Of all the lines below, return only those starting with the line holding "799x484 pixels. How" and going on through the line holding "Given: Click the ADD BASE button", exactly as written.

--------

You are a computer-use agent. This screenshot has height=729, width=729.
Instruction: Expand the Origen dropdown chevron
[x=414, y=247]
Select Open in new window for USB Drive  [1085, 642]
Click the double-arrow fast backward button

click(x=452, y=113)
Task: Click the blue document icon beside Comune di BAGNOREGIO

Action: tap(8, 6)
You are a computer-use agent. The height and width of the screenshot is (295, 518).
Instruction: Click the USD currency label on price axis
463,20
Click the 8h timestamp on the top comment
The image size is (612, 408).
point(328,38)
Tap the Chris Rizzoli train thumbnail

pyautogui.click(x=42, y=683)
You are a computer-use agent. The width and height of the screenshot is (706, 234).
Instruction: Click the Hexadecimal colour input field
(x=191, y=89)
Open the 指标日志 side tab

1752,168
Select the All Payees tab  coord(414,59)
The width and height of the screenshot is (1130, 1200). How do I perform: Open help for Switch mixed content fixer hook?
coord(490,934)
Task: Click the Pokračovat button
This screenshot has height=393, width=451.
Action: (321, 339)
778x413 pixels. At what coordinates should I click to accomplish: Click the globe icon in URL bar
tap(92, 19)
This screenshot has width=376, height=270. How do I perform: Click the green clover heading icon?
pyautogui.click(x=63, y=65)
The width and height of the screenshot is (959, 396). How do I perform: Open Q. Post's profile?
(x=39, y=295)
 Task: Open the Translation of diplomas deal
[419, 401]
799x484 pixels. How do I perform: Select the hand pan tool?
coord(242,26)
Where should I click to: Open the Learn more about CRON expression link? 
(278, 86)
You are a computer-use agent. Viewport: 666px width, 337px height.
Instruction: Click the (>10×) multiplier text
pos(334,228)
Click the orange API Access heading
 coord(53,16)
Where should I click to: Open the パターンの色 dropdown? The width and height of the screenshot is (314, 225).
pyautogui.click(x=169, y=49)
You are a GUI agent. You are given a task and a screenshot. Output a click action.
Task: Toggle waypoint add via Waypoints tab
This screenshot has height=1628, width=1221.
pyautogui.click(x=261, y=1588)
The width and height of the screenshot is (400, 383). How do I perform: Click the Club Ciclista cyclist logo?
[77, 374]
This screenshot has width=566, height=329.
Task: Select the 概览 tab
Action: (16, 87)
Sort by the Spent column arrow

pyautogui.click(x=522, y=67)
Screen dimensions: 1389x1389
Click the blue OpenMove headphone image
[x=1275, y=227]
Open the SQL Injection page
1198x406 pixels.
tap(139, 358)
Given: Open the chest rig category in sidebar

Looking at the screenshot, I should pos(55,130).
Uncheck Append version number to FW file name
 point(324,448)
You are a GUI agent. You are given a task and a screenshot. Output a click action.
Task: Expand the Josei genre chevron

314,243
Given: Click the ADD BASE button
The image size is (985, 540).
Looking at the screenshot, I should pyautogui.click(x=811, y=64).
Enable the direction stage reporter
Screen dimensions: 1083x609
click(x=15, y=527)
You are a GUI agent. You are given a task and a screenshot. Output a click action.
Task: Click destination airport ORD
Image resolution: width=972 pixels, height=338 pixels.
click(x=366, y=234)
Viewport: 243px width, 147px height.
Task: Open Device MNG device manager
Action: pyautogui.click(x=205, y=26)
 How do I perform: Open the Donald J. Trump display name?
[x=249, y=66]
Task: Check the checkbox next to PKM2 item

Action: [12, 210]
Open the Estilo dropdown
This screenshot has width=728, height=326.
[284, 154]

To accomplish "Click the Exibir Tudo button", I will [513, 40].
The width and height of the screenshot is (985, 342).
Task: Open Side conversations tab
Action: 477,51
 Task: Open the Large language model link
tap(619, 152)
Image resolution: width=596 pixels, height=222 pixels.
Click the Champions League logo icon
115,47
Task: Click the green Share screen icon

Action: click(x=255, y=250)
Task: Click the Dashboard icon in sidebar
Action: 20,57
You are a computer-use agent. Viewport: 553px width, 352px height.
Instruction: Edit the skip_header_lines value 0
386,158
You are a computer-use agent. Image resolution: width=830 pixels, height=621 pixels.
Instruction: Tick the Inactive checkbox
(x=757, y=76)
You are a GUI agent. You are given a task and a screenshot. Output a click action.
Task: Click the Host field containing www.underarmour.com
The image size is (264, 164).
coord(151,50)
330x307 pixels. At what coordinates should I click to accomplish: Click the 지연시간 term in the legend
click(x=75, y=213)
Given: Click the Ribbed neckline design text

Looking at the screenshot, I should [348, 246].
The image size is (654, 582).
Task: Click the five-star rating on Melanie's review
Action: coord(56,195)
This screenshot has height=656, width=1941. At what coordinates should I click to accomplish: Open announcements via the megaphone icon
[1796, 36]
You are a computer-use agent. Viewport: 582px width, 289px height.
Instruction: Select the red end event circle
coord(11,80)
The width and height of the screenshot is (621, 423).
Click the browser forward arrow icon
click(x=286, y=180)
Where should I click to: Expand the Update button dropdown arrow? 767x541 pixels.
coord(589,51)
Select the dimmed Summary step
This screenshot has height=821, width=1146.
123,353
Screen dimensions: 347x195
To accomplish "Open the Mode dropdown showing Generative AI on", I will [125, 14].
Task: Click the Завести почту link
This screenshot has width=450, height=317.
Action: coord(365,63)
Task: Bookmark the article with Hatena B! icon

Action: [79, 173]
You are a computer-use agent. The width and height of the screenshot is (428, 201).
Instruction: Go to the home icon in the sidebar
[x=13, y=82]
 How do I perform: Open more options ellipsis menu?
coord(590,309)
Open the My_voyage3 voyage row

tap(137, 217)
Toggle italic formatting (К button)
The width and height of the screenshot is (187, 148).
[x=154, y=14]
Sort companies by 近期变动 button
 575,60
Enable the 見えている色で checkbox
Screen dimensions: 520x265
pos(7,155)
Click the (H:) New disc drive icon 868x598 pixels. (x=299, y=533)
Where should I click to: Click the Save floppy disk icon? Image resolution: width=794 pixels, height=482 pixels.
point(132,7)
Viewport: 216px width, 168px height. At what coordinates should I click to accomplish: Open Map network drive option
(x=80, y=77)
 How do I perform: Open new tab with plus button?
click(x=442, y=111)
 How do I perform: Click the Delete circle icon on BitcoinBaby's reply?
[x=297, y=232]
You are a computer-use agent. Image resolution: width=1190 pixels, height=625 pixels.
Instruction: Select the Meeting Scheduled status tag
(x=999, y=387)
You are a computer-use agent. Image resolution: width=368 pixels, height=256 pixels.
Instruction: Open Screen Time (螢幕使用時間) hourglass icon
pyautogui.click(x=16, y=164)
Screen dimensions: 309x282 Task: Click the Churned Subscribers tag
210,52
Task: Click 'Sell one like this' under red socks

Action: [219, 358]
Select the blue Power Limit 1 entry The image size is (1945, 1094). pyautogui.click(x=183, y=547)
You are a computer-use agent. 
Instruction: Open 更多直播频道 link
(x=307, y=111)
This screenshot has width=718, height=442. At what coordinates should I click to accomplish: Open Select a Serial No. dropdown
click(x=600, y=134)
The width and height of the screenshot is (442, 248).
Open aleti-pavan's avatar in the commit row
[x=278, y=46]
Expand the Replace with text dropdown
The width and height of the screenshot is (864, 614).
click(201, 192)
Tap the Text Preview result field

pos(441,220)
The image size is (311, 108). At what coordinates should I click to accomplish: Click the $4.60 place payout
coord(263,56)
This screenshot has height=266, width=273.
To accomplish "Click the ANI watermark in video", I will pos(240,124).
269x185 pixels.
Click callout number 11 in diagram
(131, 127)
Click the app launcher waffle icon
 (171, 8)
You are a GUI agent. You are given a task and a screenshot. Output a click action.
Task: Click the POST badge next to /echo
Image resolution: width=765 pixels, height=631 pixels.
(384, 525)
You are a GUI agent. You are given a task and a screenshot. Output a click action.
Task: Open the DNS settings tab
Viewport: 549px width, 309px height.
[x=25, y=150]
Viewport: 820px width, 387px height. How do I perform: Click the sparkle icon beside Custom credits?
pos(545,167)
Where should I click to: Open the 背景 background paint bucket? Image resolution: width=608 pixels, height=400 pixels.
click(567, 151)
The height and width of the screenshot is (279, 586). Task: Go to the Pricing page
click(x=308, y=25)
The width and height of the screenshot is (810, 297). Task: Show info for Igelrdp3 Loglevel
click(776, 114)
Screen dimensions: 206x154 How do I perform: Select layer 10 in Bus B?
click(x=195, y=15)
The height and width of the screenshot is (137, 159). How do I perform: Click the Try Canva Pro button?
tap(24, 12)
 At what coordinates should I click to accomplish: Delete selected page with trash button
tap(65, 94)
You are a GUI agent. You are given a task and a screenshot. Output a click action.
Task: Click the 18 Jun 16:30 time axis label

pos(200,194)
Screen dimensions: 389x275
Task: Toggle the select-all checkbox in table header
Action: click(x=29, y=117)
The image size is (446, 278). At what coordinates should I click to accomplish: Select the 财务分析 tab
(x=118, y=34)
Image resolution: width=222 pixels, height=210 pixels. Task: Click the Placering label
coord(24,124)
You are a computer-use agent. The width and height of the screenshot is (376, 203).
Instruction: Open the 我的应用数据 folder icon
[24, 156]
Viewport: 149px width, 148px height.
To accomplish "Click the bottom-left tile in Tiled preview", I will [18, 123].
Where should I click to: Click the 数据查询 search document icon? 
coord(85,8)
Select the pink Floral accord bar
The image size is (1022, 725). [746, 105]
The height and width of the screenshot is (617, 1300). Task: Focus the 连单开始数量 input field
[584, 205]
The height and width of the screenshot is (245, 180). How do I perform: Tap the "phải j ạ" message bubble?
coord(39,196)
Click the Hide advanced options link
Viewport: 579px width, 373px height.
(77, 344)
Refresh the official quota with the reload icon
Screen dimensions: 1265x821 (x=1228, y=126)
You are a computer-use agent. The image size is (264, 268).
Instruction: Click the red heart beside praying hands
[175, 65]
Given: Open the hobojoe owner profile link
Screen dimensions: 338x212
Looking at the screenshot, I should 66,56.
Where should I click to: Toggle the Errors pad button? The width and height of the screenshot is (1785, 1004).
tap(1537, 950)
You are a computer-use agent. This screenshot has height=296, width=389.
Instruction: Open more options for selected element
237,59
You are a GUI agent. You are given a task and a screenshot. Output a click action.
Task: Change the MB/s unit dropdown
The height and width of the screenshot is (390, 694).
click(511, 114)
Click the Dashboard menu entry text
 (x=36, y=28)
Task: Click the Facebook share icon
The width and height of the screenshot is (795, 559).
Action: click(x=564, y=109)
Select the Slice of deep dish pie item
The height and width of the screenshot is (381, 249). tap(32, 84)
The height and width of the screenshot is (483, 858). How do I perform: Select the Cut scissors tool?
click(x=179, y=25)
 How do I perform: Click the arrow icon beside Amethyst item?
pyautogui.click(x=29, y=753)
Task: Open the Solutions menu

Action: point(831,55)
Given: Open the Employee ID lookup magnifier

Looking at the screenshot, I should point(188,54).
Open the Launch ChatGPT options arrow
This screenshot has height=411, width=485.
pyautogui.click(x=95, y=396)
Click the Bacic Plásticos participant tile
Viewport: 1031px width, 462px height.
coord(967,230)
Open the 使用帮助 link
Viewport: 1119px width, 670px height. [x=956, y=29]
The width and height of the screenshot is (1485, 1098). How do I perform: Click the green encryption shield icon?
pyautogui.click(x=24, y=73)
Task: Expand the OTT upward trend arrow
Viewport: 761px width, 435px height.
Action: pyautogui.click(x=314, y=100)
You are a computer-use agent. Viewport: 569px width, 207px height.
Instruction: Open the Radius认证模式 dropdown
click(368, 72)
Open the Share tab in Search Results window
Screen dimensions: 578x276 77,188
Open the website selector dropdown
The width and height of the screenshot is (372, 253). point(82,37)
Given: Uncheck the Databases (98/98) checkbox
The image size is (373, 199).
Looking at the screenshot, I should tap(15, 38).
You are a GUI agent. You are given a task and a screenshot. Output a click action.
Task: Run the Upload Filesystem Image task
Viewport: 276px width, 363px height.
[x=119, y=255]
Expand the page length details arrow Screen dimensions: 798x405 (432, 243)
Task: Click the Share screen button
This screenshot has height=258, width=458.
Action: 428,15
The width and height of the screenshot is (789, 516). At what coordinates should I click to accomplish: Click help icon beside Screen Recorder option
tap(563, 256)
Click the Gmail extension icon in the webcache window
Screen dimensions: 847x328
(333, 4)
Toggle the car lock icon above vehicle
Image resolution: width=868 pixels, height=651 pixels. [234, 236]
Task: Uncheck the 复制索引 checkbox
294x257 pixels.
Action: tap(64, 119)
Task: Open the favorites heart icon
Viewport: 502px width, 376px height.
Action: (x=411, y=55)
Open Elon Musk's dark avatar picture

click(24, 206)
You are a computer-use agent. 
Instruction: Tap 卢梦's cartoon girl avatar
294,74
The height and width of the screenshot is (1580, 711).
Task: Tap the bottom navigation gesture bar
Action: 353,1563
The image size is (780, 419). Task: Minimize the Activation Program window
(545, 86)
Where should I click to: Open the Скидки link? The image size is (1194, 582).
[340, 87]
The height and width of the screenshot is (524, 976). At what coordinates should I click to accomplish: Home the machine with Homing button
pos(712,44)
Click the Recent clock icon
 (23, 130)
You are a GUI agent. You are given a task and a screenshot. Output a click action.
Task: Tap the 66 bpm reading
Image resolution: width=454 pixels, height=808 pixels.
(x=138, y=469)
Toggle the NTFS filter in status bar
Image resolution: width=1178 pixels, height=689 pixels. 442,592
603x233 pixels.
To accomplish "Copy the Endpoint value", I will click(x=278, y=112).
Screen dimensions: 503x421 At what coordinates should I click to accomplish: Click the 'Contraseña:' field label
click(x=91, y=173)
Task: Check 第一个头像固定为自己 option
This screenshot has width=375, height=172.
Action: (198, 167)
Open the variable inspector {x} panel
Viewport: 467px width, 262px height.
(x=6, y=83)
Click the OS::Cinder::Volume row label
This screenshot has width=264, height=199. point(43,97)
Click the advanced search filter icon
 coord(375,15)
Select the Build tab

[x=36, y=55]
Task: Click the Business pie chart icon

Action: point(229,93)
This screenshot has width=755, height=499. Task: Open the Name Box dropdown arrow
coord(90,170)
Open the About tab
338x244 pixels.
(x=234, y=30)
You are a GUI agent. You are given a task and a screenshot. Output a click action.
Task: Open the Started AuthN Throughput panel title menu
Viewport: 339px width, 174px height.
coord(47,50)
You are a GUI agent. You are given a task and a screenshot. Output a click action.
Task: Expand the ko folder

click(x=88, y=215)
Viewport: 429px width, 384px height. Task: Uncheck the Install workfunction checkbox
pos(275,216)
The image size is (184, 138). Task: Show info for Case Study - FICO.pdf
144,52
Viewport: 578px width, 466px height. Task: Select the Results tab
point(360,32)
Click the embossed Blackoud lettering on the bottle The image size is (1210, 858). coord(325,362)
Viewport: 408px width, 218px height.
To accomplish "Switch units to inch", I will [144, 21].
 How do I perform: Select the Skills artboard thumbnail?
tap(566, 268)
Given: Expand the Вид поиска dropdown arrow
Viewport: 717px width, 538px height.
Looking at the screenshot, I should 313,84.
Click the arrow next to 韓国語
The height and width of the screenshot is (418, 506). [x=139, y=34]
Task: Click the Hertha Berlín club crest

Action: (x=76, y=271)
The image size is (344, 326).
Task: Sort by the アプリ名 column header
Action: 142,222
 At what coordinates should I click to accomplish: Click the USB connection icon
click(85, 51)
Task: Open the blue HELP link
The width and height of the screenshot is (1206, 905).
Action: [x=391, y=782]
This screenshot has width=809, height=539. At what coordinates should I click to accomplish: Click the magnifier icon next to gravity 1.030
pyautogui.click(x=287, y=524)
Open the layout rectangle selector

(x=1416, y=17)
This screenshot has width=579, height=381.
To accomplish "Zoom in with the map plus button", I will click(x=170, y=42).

--------

• [Answer to the problem]:
799x484 pixels. How do I perform: Select the hand pan tool?
coord(242,26)
Where should I click to: Open the Learn more about CRON expression link? 
(278, 86)
You are a computer-use agent. Viewport: 666px width, 337px height.
Instruction: Click the (>10×) multiplier text
pos(334,228)
Click the orange API Access heading
 coord(53,16)
Where should I click to: Open the パターンの色 dropdown? The width and height of the screenshot is (314, 225).
pyautogui.click(x=169, y=49)
You are a GUI agent. You are given a task and a screenshot. Output a click action.
Task: Toggle waypoint add via Waypoints tab
This screenshot has height=1628, width=1221.
pyautogui.click(x=261, y=1588)
The width and height of the screenshot is (400, 383). How do I perform: Click the Club Ciclista cyclist logo?
[77, 374]
This screenshot has width=566, height=329.
Task: Select the 概览 tab
Action: (16, 87)
Sort by the Spent column arrow

pyautogui.click(x=522, y=67)
Screen dimensions: 1389x1389
Click the blue OpenMove headphone image
[x=1275, y=227]
Open the SQL Injection page
1198x406 pixels.
tap(139, 358)
Given: Open the chest rig category in sidebar

Looking at the screenshot, I should pos(55,130).
Uncheck Append version number to FW file name
 point(324,448)
You are a GUI agent. You are given a task and a screenshot. Output a click action.
Task: Expand the Josei genre chevron

314,243
Given: Click the ADD BASE button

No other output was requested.